Marabaixo é tradicional manifestação cultural do Amapá
Foto: Max Renê/GEA
São R$ 2,5 milhões de investimentos, fruto de recursos do Tesouro Estadual e de emenda destinada pelo senador Randolfe Rodrigues, gerando impactos na economia por meio da cultura e do turismo. Acompanhado por festeiros coordenadores e membros dos grupos culturais, o lançamento ocorreu no Barracão do Mestre Pavão, bairro Laguinho, marcando a chegada da festa que consolida as rodas de Marabaixo.
“Nosso compromisso é com o Marabaixo, com a cultura do Amapá. O senador é um apaixonado pela nossa cultura e pela nossa história. Do que depender de nós, o Governo e a cultura do Amapá podem contar conosco para as parcerias que fortaleçam a nossa ancestralidade. A cultura salva vidas, fortalece a economia e registra a história”, citou Maykon Magalhães, representante do senador Randolfe Rodrigues.

Ciclo do Marabaixo 2025 inicia no dia 19 de abril e terá programação em 7 barracões de Macapá
Foto: Max Renê/GEA
O Ciclo do Marabaixo 2025 inicia no "Sábado de Aleluia", em 19 de abril, e segue até o “Domingo do Senhor”, em 22 de junho, nos barracões Associação Raimundo Ladislau, Associação Zeca e Bibi Costa, Santíssima Trindade da Casa Grande, União Folclórica de Campina Grande, Berço do Marabaixo, Marabaixo do Pavão e Raízes da Favela Dica Congó.
“Estamos colhendo frutos de uma luta antiga. O reconhecimento é fundamental. Esse apoio do Governo nos ajuda a realizar a festa, gera empregos e movimenta a economia”, disse Gerson Ramos, festeiro do Marabaixo do Pavão.

Gerson Ramos, festeiro do Marabaixo do Pavão
Foto: Max Renê/GEA
Marabaixo em todo lugar
Pelo terceiro ano consecutivo, também é aberta a Central do Ciclo do Marabaixo, espaço montado no Centro de Cultura Negra, no Laguinho.
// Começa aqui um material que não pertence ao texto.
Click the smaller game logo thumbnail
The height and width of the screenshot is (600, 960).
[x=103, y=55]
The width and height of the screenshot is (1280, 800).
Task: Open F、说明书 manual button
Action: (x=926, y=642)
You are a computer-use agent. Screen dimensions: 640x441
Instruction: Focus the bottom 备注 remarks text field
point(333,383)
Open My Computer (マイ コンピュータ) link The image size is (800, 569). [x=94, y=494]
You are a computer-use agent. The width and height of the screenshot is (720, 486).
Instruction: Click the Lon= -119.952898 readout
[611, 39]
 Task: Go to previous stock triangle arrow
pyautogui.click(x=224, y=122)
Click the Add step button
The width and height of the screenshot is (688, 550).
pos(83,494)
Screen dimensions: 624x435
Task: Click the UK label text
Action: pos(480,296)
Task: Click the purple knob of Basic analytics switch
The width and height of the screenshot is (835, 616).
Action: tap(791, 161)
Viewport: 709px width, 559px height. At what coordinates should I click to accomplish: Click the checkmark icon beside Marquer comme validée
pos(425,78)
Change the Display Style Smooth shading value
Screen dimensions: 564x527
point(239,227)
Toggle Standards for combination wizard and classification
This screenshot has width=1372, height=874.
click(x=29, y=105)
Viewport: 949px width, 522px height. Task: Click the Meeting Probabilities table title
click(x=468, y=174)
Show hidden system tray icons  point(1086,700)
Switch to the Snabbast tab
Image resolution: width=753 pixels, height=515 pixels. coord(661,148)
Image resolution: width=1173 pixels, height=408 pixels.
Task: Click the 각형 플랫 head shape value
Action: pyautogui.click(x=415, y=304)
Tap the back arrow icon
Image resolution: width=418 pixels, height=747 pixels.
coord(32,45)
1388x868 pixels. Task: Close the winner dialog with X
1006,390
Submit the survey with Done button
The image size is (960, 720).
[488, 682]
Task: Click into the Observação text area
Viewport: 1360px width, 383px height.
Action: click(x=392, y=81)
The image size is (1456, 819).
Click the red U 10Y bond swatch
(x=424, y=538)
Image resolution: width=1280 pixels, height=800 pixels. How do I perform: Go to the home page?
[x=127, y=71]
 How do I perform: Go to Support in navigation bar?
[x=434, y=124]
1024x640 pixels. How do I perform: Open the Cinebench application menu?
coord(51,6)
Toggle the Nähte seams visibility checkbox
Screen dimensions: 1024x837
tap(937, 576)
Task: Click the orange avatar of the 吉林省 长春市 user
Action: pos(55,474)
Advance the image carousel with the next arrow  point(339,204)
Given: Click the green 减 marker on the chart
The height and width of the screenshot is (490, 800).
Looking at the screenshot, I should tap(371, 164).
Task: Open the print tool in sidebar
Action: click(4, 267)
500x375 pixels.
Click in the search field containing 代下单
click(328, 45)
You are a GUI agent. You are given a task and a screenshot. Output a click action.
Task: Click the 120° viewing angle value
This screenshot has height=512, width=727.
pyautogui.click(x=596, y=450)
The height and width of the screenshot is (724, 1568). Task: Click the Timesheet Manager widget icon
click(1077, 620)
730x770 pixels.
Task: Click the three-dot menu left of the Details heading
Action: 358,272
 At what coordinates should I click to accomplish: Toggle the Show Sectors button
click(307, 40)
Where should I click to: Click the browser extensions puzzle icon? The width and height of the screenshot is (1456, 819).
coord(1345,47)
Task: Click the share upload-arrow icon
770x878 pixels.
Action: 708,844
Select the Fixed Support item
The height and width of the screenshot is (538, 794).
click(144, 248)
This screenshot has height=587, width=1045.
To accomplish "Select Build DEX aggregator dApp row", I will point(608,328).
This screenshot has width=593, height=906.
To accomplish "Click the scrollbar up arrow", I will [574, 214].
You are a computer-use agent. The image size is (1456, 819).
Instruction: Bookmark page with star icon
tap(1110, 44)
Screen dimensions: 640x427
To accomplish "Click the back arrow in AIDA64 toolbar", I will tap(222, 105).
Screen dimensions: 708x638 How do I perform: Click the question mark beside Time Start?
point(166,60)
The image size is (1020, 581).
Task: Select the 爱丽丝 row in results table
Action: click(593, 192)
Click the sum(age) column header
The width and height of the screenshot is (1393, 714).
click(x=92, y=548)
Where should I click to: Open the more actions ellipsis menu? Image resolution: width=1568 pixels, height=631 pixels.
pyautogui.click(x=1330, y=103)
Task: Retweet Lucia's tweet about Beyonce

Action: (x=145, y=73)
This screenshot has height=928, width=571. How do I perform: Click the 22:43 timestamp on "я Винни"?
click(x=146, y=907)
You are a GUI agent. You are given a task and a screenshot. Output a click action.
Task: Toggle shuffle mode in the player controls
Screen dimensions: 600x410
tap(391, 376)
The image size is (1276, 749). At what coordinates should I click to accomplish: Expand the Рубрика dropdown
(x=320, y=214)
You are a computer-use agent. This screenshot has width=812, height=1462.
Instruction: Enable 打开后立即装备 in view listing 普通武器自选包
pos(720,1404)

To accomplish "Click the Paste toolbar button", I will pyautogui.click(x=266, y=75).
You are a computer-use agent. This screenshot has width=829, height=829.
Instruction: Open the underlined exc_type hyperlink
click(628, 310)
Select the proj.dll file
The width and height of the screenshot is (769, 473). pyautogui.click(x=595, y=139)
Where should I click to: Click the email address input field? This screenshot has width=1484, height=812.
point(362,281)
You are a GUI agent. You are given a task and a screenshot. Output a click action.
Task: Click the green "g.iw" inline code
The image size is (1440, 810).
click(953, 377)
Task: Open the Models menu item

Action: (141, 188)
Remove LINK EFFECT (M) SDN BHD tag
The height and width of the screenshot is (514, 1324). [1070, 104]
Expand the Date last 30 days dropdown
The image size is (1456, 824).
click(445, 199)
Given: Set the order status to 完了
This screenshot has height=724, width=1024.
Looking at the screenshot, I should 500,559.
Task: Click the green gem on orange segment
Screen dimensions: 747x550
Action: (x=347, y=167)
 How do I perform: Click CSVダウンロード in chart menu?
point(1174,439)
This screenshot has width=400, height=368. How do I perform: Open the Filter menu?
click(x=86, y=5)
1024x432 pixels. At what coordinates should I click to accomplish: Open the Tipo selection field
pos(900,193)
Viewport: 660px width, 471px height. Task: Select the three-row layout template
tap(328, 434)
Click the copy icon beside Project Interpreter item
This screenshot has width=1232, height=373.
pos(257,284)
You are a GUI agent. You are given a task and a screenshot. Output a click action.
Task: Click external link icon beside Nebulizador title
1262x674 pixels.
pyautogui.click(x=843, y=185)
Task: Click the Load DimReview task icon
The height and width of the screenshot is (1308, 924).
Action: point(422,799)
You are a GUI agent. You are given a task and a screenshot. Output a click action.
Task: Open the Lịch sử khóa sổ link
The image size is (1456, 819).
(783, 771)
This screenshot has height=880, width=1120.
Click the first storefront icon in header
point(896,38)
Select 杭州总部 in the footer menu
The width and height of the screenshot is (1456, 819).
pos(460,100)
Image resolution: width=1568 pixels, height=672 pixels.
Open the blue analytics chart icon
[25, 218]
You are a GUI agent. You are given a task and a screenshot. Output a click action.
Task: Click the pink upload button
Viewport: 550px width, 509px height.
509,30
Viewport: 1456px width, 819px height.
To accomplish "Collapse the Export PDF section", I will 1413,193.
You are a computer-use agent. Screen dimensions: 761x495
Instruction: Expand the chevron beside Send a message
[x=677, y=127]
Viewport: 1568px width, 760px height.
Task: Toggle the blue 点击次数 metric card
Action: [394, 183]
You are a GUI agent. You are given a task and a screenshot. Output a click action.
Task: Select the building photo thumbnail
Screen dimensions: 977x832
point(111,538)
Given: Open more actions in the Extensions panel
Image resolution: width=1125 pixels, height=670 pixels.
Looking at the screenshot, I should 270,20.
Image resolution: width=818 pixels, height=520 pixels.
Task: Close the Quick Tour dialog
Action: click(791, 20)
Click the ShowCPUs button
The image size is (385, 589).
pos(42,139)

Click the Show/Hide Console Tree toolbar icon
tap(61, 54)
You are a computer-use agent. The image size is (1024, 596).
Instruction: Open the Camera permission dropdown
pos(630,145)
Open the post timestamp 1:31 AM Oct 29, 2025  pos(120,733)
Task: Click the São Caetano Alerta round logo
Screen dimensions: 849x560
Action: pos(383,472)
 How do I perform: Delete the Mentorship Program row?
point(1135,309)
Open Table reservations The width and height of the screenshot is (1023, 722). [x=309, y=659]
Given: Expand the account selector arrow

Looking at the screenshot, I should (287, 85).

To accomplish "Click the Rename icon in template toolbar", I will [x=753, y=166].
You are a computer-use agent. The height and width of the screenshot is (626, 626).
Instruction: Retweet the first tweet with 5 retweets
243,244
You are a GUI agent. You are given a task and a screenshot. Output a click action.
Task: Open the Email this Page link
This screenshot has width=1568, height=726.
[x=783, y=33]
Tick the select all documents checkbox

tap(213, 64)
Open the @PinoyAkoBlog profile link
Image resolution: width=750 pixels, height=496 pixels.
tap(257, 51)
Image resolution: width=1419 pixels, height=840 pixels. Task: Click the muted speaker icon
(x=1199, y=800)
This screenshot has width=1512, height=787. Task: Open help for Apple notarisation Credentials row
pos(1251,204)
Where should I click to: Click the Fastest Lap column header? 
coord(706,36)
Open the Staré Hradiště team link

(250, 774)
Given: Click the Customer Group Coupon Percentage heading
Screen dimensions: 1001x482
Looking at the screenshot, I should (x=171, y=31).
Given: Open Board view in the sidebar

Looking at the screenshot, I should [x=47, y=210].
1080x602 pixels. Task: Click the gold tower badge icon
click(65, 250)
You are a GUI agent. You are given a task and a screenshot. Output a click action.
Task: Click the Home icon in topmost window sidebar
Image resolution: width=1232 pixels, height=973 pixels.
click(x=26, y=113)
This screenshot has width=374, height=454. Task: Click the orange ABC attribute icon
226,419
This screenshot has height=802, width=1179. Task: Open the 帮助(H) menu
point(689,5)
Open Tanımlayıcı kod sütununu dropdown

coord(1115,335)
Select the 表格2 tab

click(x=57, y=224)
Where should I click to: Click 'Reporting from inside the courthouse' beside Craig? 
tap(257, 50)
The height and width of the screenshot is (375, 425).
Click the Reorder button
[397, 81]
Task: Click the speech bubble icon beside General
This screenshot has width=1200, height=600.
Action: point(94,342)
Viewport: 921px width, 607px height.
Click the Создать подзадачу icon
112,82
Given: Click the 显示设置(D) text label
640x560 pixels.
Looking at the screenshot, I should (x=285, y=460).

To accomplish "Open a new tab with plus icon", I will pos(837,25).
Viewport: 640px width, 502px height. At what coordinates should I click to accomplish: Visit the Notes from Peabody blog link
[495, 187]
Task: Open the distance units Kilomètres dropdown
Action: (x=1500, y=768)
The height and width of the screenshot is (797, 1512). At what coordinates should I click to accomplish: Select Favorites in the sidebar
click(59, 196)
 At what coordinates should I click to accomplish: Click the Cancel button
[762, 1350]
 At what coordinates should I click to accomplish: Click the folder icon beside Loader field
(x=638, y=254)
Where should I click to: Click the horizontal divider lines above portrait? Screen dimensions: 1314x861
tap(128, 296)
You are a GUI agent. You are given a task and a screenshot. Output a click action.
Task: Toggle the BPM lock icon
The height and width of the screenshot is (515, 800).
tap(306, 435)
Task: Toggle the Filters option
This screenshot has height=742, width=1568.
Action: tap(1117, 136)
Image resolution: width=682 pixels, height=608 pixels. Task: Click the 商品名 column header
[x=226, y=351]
Na sexta-feira, 11, e no sábado, 12, o local será uma vitrine do que os grupos realizam nos barracões durante o Ciclo. No segundo dia, o evento conta com shows de Verônica dos Tambores (AP) e, em seguida, de Dona Onete (PA).
A programação é organizada pelo governo por meio da Secretaria de Estado da Cultura (Secult) e da Fundação Estadual de Políticas de Promoção da Igualdade Racial (Fundação Marabaixo).
O Ciclo do Marabaixo vai contar este ano com dois eventos esportivos, uma corrida e um passeio ciclístico; a 1ª edição do projeto “Marabaixando entre Versos e Ladrões pelas plataformas digitais”; o projeto “Marabaixando pelo Amapá Inteiro”; o lançamento de uma revista de 2 mil exemplares, de um documentário através do projeto “Pretas do Marabaixo", e ainda de um edital de credenciamento das festas tradicionais de marabaixo.